Но жанр не терпит пустоты. В мировой литературе появилось некоторое количество написанных западными авторами детективных романов, действие которых происходит в Германии или советской России. Фашистская Италия почему-то оказалась для литературы менее привлекательной ареной (что само по себе заслуживает отдельного разговора).
Почему? Что такого необычного могла принести автору и читателю классическая детективная история, погруженная — условно говоря — в мир, описанный Джорджем Оруэллом (сам сюжет при этом может не нести никаких политических спекуляций)? Для чего британцу Филипу Керру понадобилось в трилогии «Берлинская ночь» («Berlin Noir», 1989–1991) делать героем частного детектива (бывшего полицейского), живущего в нацистской Германии? Что дал британцу же Роберту Харрису (в «Архангельске»[239], 1999) факт проживания маньяка-убийцы на севере СССР? И вряд ли соблазн просто заменить своими произведениями несуществующий жанр «социалистического детектива», стремление препарировать общество каноническими средствами жанра и руководили Мартином Крузом Смитом, когда он писал романы о следователе советской прокуратуры Аркадии Ренко.
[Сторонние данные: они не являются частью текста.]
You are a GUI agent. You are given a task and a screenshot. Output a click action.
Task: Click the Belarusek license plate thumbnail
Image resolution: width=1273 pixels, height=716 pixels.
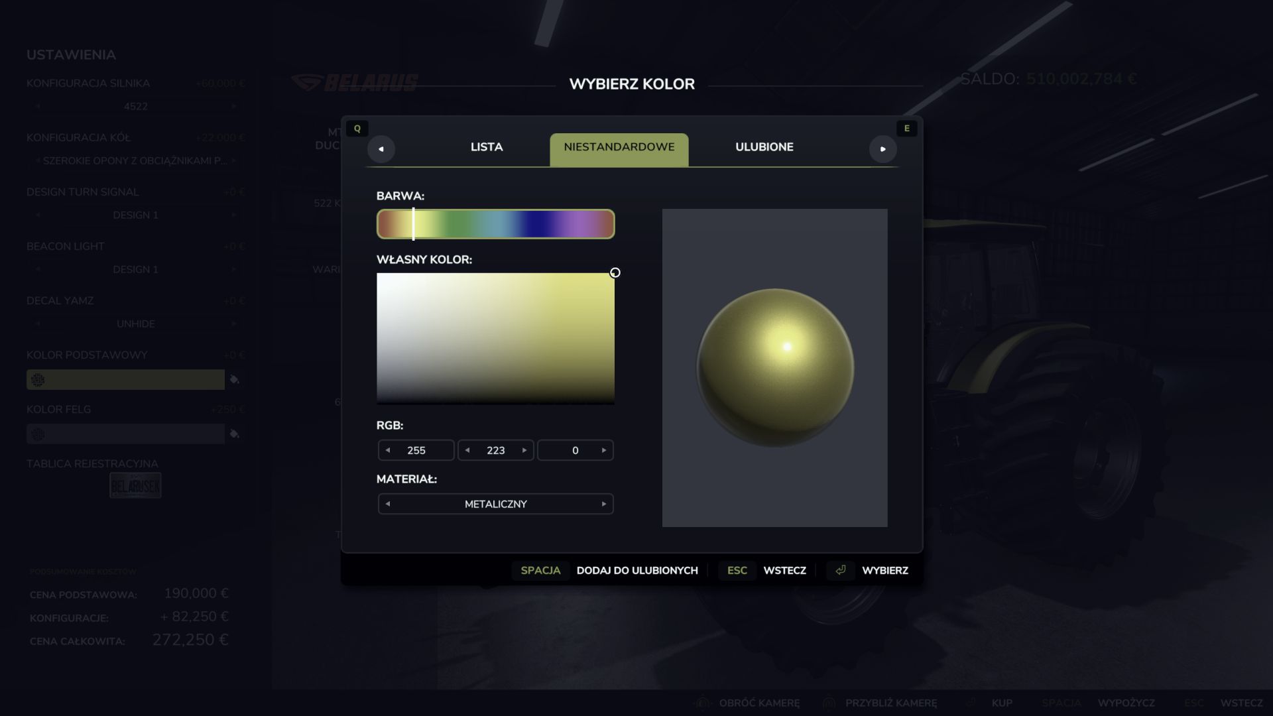point(135,486)
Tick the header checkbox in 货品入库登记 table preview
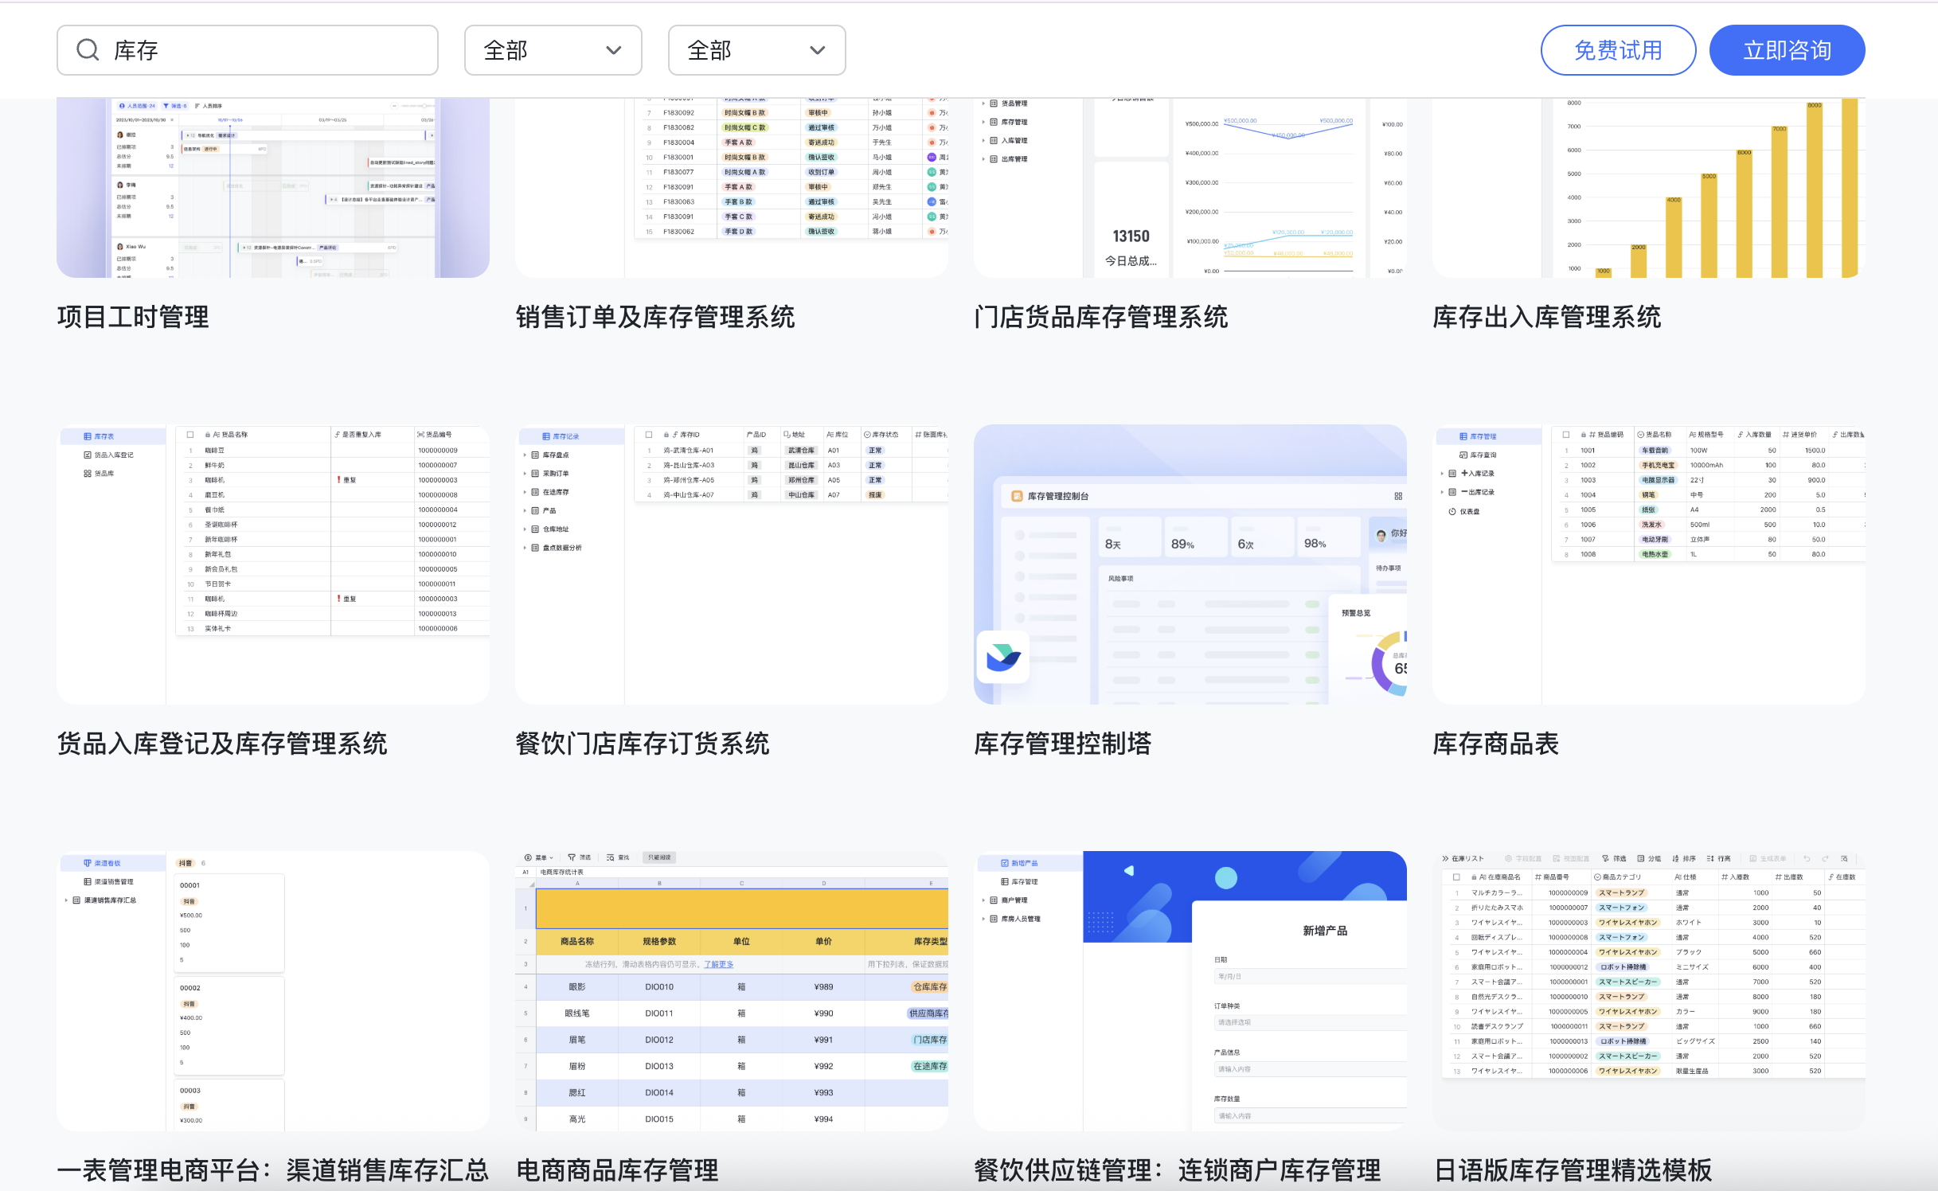The image size is (1938, 1191). coord(190,435)
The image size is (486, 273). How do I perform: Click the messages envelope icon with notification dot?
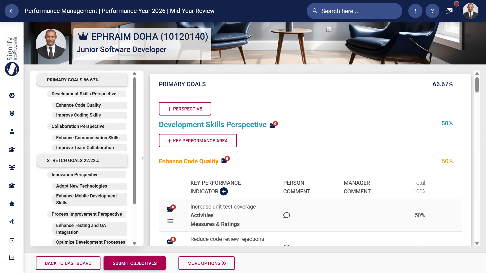449,11
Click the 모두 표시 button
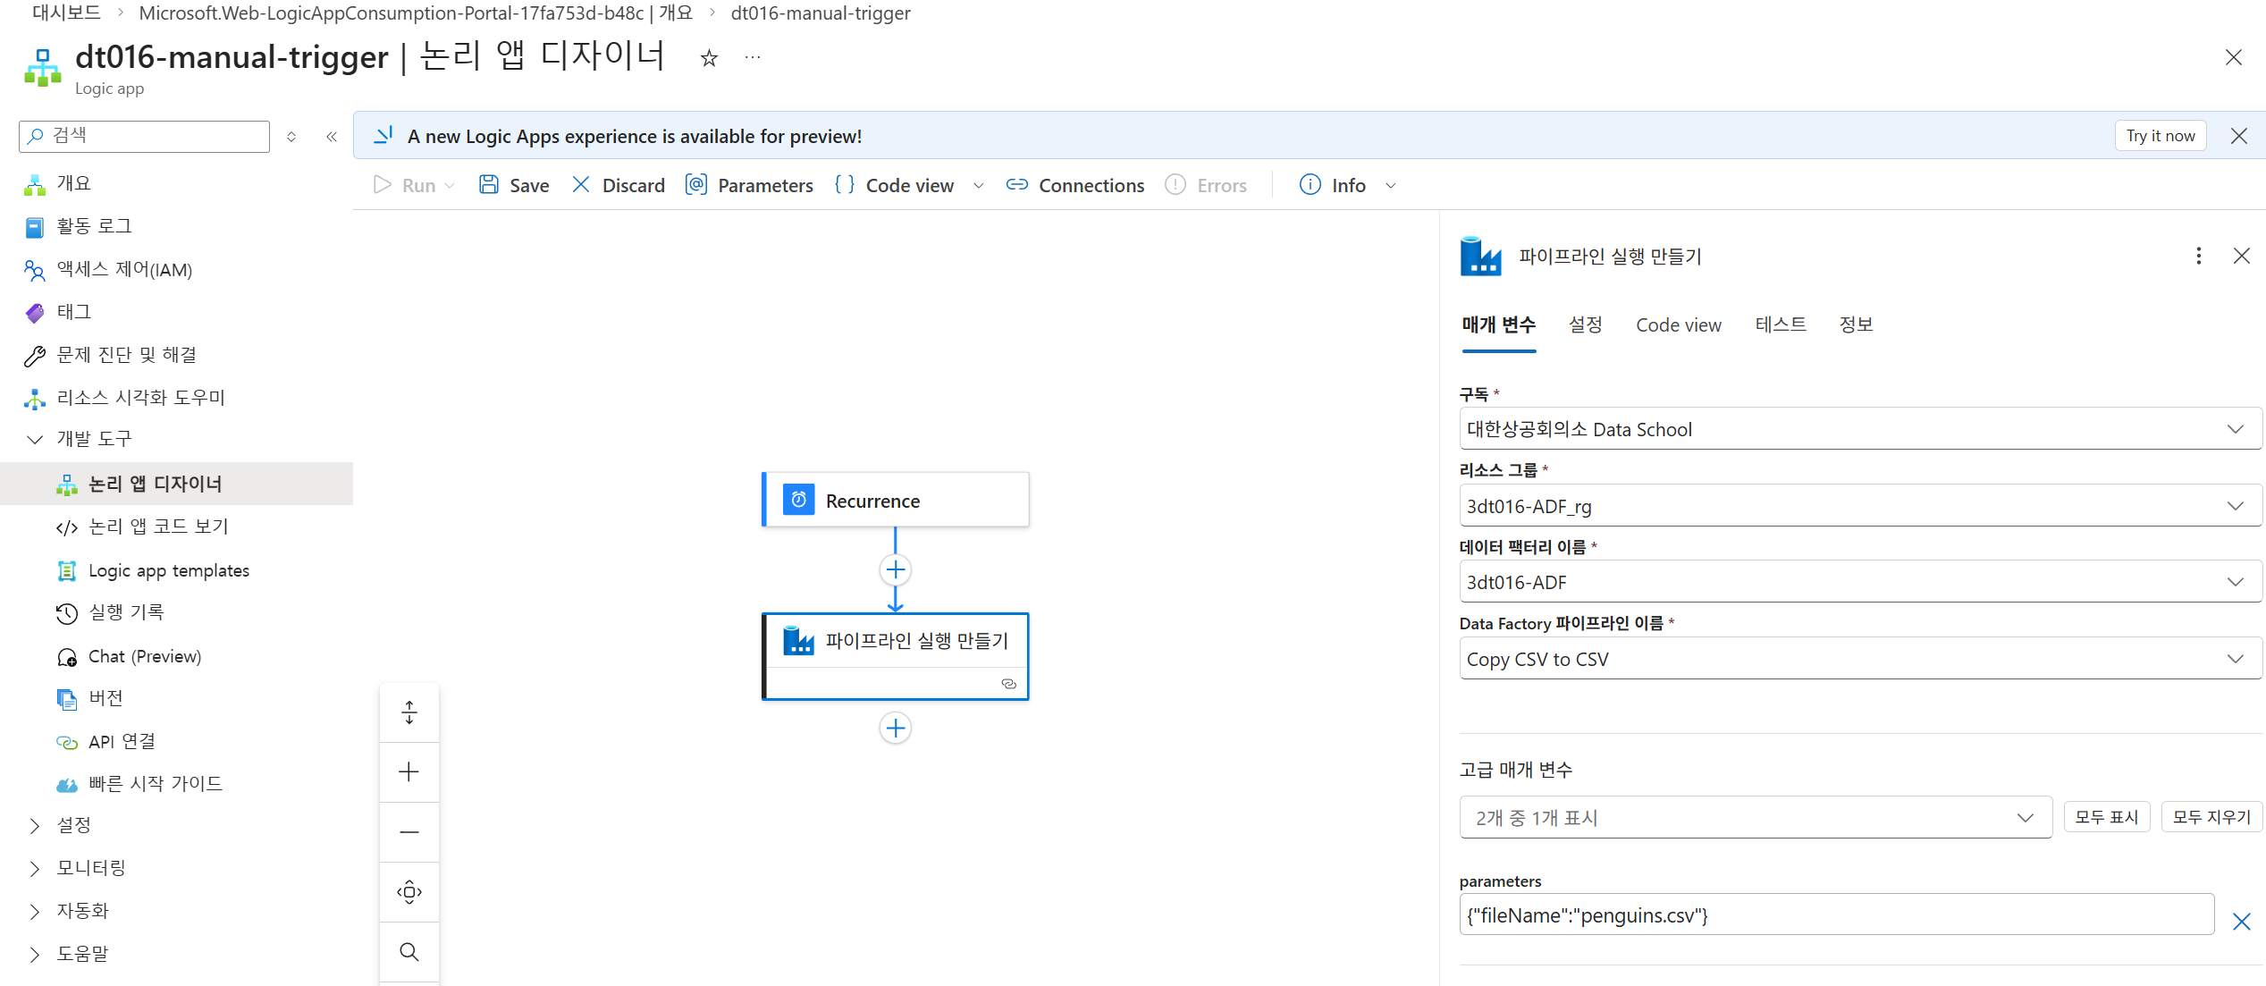Image resolution: width=2266 pixels, height=986 pixels. 2105,817
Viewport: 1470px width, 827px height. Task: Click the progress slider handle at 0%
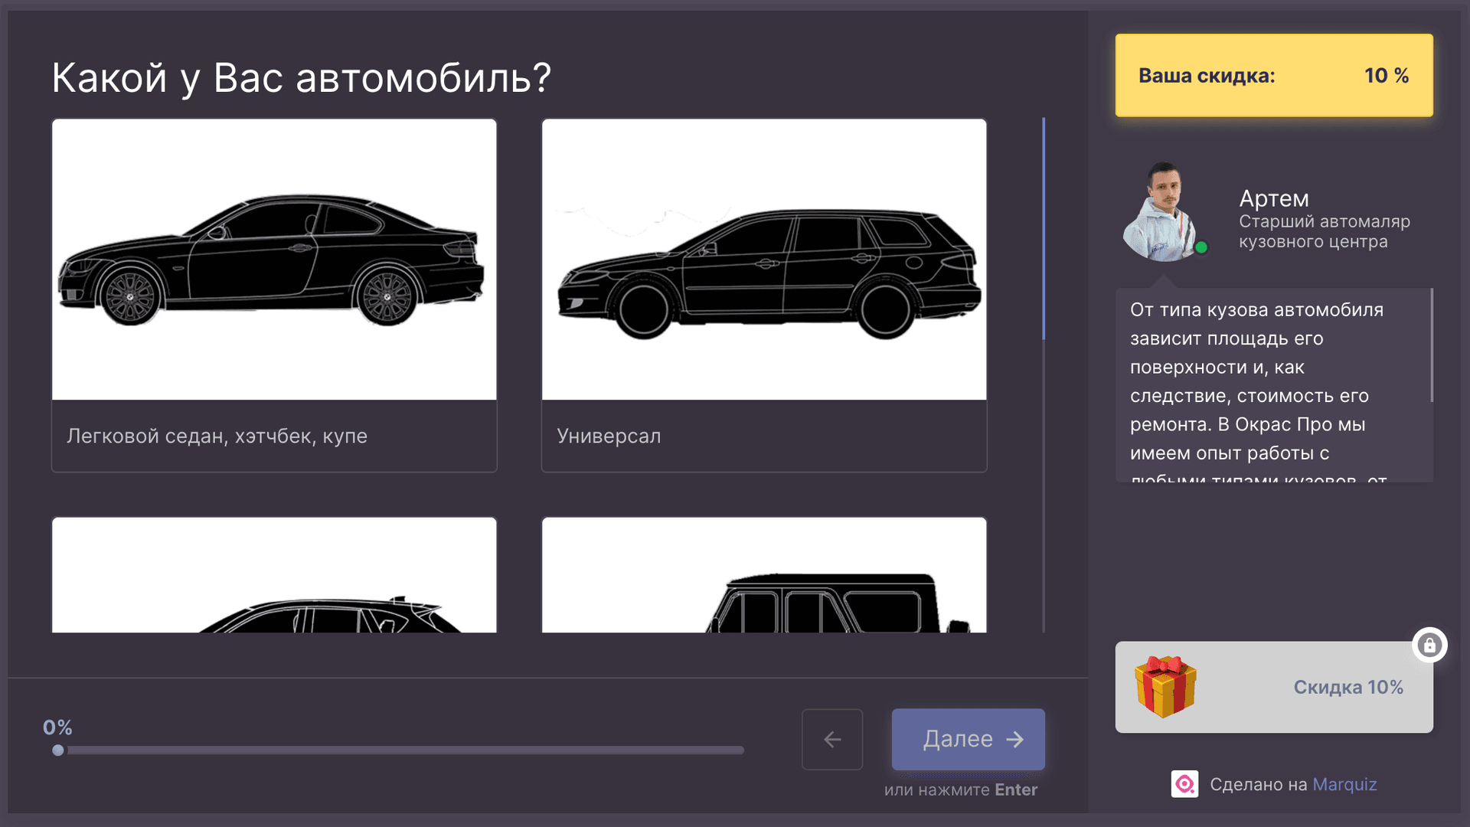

То же можно сказать и о его однофамильце Томе Робе Смите, относительно недавно выступившем с детективной трилогией о советском следователе Льве Демидове[240].
Думаю, мы имеем дело опять-таки с букетом причин. Среди них не последнюю роль играет и безусловная экзотичность места действия для западного читателя. Я хочу заметить, что, например, в американском и английском детективе существует довольно большой «субжанр», который можно назвать экзотическим или этнографическим детективом. Например, романы Тони Хиллермана об индейской резервации, в которой действуют сотрудники так называемой племенной полиции навахо, а читатель помимо увлекательной истории получает некоторый минимум информации о современной жизни индейцев США. Или романы Гарри Кемельмана, в которых расследованием преступлений занимается раввин Дэвид Смолл, и читатель точно так же получает информацию о внутренней жизни современной американской еврейской общины. Желание дать читателю представление о внутренней жизни обществ, непохожих на привычные, вполне могло мотивировать писателей на создание такого рода детективов. Детектив — до известной степени — современная волшебная сказка, а сказка тяготеет к экзотике, к тридевятому царству, к подземному царству. Кроме того, родство с готическим романом (этому посвящено много работ, так что я не буду подробно излагать генезис жанра) делает эту сказку «страшной» — отсюда и соответствующая «страшная», пугающая обстановка тоталитарного общества, с его всепроникающей слежкой, идеологией и вывернутой наизнанку моралью и постоянный страх перед оборотнями, живущими по соседству.
Но, конечно, не только.
Природа детектива тяготеет к обстановке «пограничной». И речь тут вовсе не о географической или топографической границе. Речь о границе между нормальной (в рамках данного произведения) жизнью и страшным «инферно», потустороннем измерении, из которого в нормальную жизнь приходит страх, насилие, в конечном счете — убийство. Иногда это «страшное заграничье» имеет конкретные черты — Гримпенская трясина в «Собаке Баскервилей» или безжизненная Луна в «Преступлении в Заливе Духов», чаще же — без всяких конкретных черт, словно иное измерение. Образ нацистской Германии выступает как то самое заграничье, окружившее рядового человека, ограничившее его безопасное пространство, его нормальную жизнь стенами его дома. Стенами, которые и сами так хрупки, что в любой момент готовы поддаться напору сил инфернального зла. И тогда зло, убийство прорывается в измерение нормальное.